Document extract:
It wasn’t surprising then when I found through our next sessions that Joe’s mother herself was and may still be drug addicted. She also had a working girl past.
No one comes into life experiences that are “too much to handle”. Everyone chooses the experience they get before they get it. Hardly anyone understands this.
At Positively Focused, we help people understand why and how that is. Then we show them how to use that awareness to get joy and satisfaction from life and relationships. The same joy and satisfaction they knew they would get when they chose human life experience.
Beliefs create our reality. This includes beliefs we focus on before becoming human. These beliefs set up birth circumstances. Including the parents we are born to.
I explained why a person like Joe would come into the world through a parent who has sex work and drug addiction as part of her life experience. I described how those experiences create momentum. And how that momentum creates the reality he has. It wasn’t an easy conversation. But Joe got it.

Input data:
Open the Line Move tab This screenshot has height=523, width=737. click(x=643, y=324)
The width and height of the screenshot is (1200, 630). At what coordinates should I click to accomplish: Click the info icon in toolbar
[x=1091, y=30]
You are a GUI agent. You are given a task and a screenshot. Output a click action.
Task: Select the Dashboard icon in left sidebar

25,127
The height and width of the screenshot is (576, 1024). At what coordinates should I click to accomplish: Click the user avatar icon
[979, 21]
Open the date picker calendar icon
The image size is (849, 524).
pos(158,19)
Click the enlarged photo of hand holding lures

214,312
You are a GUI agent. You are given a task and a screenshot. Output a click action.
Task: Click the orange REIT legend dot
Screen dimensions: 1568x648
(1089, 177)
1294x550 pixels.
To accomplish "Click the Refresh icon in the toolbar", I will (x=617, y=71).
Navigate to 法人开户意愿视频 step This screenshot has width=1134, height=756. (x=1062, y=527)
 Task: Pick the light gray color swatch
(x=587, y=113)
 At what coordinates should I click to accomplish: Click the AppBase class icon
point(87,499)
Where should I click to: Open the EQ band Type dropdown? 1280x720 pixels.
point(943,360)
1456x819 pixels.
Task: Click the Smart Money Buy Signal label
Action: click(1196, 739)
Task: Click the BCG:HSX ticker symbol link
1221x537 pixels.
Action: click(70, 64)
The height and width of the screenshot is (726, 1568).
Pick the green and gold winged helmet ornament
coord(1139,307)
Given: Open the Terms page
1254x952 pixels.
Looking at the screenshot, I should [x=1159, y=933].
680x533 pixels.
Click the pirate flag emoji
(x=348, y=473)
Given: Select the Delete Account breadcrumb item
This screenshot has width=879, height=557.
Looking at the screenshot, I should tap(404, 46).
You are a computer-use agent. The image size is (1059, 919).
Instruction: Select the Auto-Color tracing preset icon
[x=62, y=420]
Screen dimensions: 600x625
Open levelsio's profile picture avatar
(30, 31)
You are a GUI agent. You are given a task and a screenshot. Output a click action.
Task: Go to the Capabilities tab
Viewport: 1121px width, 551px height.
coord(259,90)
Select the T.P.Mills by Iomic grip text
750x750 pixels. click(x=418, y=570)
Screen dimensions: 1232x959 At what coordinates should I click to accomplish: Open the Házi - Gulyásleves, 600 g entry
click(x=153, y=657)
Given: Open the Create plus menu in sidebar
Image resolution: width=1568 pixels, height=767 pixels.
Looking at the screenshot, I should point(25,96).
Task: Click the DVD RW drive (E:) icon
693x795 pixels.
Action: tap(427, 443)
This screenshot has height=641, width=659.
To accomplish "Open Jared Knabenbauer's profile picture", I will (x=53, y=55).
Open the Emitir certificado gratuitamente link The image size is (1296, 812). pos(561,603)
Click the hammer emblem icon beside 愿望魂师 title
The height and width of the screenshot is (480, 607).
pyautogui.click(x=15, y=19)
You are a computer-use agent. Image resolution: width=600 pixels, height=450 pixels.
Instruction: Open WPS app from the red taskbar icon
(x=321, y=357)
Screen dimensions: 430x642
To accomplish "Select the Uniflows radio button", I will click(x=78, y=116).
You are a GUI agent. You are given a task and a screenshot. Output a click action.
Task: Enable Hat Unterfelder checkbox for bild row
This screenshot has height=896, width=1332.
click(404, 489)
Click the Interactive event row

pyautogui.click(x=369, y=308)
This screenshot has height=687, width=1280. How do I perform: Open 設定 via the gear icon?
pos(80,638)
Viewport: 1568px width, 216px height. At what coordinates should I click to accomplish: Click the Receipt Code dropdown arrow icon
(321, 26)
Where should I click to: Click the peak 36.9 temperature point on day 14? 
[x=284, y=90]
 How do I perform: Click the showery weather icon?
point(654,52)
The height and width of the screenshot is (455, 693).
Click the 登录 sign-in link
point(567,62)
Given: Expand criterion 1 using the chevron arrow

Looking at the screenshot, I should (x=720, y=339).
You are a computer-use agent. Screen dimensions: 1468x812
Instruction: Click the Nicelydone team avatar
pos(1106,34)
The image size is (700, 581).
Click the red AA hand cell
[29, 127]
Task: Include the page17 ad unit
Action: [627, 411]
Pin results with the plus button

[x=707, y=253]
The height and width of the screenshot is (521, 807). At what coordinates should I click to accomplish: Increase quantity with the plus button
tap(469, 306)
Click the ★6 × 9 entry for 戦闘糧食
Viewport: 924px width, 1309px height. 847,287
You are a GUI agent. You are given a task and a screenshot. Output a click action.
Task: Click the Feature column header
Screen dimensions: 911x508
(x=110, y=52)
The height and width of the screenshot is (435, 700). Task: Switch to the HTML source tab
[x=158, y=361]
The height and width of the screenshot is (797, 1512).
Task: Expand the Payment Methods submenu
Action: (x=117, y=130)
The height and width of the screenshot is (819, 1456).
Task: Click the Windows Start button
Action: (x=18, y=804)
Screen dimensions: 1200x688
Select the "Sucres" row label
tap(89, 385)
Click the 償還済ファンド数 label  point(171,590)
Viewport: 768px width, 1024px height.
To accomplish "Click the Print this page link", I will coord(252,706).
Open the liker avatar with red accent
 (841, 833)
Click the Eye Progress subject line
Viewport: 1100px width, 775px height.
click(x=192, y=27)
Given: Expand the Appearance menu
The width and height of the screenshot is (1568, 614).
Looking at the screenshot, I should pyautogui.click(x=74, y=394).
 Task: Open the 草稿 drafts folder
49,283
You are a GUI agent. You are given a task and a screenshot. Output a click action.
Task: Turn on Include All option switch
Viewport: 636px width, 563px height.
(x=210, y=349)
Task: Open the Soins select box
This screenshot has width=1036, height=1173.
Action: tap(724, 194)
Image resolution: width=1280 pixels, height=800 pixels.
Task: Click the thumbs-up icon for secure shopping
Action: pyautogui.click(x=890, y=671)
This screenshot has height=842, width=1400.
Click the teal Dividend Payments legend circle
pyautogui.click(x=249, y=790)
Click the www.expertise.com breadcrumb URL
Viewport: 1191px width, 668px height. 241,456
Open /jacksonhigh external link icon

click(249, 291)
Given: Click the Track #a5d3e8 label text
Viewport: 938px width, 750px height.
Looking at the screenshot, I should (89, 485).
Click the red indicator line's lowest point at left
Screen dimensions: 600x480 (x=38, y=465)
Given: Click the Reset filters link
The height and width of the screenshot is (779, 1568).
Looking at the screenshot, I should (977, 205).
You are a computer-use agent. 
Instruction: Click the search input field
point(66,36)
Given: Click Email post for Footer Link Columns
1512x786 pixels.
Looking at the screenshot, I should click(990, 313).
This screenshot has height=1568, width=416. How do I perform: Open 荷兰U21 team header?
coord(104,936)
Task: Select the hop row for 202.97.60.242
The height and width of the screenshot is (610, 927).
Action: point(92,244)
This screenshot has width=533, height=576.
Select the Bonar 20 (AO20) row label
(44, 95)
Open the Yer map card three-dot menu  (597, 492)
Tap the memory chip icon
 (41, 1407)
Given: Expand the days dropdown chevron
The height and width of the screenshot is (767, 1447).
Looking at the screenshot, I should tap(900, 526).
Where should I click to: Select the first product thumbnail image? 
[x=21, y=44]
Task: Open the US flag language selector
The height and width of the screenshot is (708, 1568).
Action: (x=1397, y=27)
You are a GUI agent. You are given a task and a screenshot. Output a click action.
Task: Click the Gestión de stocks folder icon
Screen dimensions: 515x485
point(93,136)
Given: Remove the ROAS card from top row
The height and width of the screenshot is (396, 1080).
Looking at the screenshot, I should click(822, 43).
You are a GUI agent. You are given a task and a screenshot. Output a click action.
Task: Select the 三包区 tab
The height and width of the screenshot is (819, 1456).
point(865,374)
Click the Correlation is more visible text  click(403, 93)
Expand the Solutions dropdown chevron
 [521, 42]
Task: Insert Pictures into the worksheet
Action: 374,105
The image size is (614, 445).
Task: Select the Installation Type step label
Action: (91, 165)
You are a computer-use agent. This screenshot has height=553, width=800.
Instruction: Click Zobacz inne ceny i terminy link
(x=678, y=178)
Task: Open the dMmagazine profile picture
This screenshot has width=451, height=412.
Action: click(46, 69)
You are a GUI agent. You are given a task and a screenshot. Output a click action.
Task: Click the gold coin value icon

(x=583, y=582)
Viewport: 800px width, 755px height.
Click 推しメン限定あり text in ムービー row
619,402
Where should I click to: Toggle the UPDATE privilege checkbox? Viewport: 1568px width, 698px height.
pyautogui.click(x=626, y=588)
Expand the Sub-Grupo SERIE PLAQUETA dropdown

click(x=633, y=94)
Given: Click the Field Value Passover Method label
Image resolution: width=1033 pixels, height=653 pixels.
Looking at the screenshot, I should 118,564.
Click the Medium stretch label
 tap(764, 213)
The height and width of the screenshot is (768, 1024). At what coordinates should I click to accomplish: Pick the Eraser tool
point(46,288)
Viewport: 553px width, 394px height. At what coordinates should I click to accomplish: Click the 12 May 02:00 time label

What you are asked to do: How would you put this sentence from the passage on beliefs and birth circumstances into Spanish: "Everyone chooses the experience they get before they get it."

Response area: Todos eligen la experiencia que tienen antes de tenerla.